Sviluppatore e imprenditore di successo, sebbene sia stato  sempre associato all’impresa dei parchi di divertimento, ha  investito in settori diversi come la trasmissione cellulare, i farmaci antitumorali, la robotica, lo sviluppo immobiliare e, ovviamente, il vino. In qualità di titolare del ristorante Latour nel New Jersey, è ha collezionato oltre 135.000 bottiglie di vino, con verticali vertiginose come, ad esempio, oltre 100 annate di Chateau Latour (1863-2009) e selezioni di Cheval Blanc, Ausone, Haut Brion, Lafite, Margaux, Mouton e Petrus.

Hardy Rodenstock

È stato un editore e manager di musica pop nonché importante collezionista di vini, intenditore e controverso commerciante, con un interesse speciale per i vini antichi e rari. Divenne famoso per la sua presunta capacità di rintracciare vini vecchi e molto rari e per organizzare stravaganti degustazioni, come la maratona organizzata dal 30 agosto al 5 settembre 1998, quando ha messo a disposizione degli astanti la sua collezione di Château d’Yquem  dal 1784 al 1991 (125 annate). È appurato che sia stato l’autore di un’elaborata frode, risolto in via stragiudiziale. Tra il legendario e il picaresco l’aneddoto che vuole che abbia messo all’asta una bottiglia di Chateau Lafite, con le iniziali THJ (vedi sotto).

Bill Koch

Uomo d’affari, marinaio e collezionista miliardario americano, la sua barca è stata la vincitrice dell’America’s Cup nel 1992. Forbes ha stimato il patrimonio netto di Koch a 1,8 miliardi di dollari nel 2019, dal petrolio e da altri investimenti, tra cui ovviamente il vino, di cui il magnate rappresenta tanto le delizie quanto le croci. Infatti, oltre ad aver citato Hardy Rodenstock per l’acquisto del Lafite firmato Thomas Jefferson, lo stesso Koch ha citato altre importanti case d’aste che, sostiene, gli abbiamo rifilato almeno 200 bottiglie false tra il 2005 e il 2006 per un valore di oltre due milioni di dollari. Pare che in entrambi i casi ci fosse, peraltro, lo zampino del celebre falsario Rudy Kurniawan.

Robert Rosania

Immobiliarista di New York, Rob Rosania è responsabile della creazione di un nuovo paradigma della urban area di San Francisco Bay. Già prolifico restauratore di appartamenti – col suo team ha completato oltre $ 850 milioni in lavori di ristrutturazione di circa 23.500 appartamenti – Robert Rosania figura tra i più grandi collezionisti di Champagne del mondo.

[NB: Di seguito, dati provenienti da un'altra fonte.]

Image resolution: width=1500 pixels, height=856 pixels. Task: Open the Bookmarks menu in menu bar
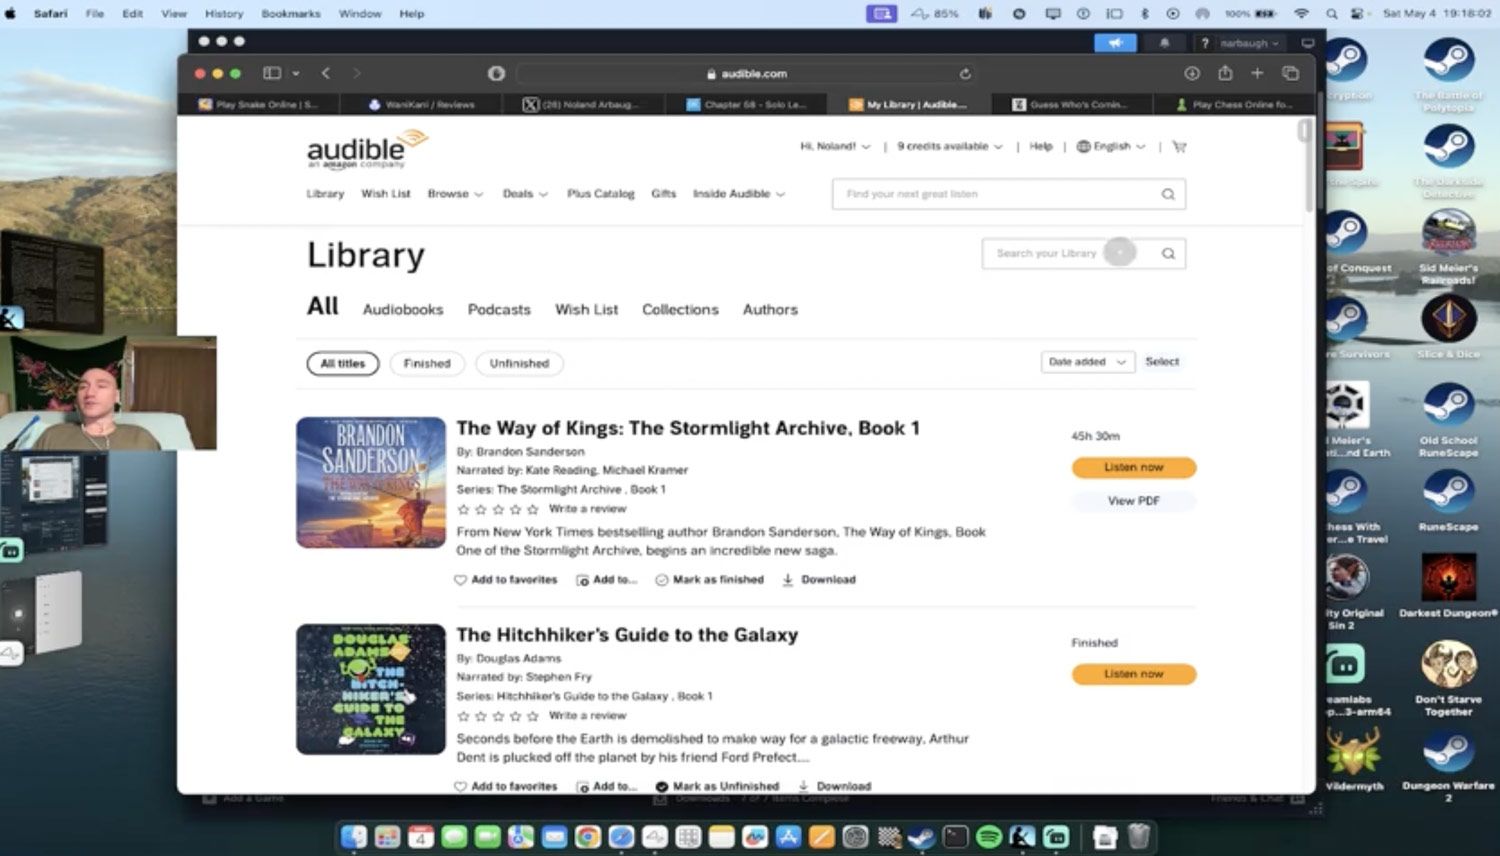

Nel suo portfolio una vasta collezione di rarissimi Bollinger, Taittinger, Pol Roger, Krug,  Philipponnat e Dom Pérignon, che nel 2012 ha venduto a un’asta realizzando oltre 600.000 sterline. Tra le bottiglie era presente anche una magnum di Cristal 1964.

Thomas Jefferson 

Se siete arrivati fino a questo punto, di certo avrete intuito che tra i più grandi collezionisti di vino figurava nientemeno che Thomas Jefferson, terzo presidente degli Stati Uniti il cui amore cominciò, come spesso accade ancora oggi, coi grandi vini francesi, che ebbe occasione di studiare dopo il 1785, quando successe a Franklin come ambasciatore in Francia. Ma prima della sua presidenza Jefferson precorse i tempi anche come wine advisor di George Washington.